In Chile—a country known for its natural beauty—Malalcahuello is something of a hidden gem. Located in the heart of the Araucanía Region, about 400 miles south of Santiago, the mountainous town is home to two national reserves rich with evergreen forests and dramatic landscapes dominated by volcanoes, streams, and lakes.
It’s an environment that’s at once imposing and inspiring, not to mention extremely challenging to build in—just ask architect Sergio Araneda of SAA Arquitectura + Territorio, who recently completed a home in Malalcahuello for a couple from Santiago.
His firm is dedicated to working in Patagonia, calling it "a privilege and a huge responsibility" to design and build in such a fragile landscape—and it was this deep understanding of the region that attracted these clients.
"We chose them for their holistic approach to solving complex issues," say the owners, noting that Araneda’s firm understands "that the territory it inhabits is as important as the house itself. They are genuinely environmentally conscious and design with a vision for future generations."
The couple had left the city during the pandemic, and they wanted a home where they could connect with the forests and mountains. Araneda embraced the remote landscape with a timber-clad residence that appears to float above the ground.
Two volumes—one for bedrooms and bathrooms, the other for living and common spaces—sit at a slight angle to each other, connected by a glass hallway that offers views of the surrounding trees.

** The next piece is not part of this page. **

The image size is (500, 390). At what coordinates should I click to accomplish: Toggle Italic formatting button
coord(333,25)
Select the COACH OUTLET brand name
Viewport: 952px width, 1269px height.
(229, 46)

A large wraparound deck and elevated walkway extend the home into the dense, ancient forest, which Araneda took great care to conserve. The 15.75" elevation of the structure not only allows for natural ventilation and humidity control, but it protects the biodiversity of the forest floor.
The region experiences heavy snowfall, so the roof membrane was designed with a strong hardwood that can withstand falling branches, a common occurrence in the winter.
The home is oriented in relation to the movement of the sun, and walls of windows let daylight stream in, while framing the local "art"—the native robles, coigües and raulis trees of southern Chile.
"Connecting with nature stimulates and balances your senses," say the owners, "and this house achieves that aim."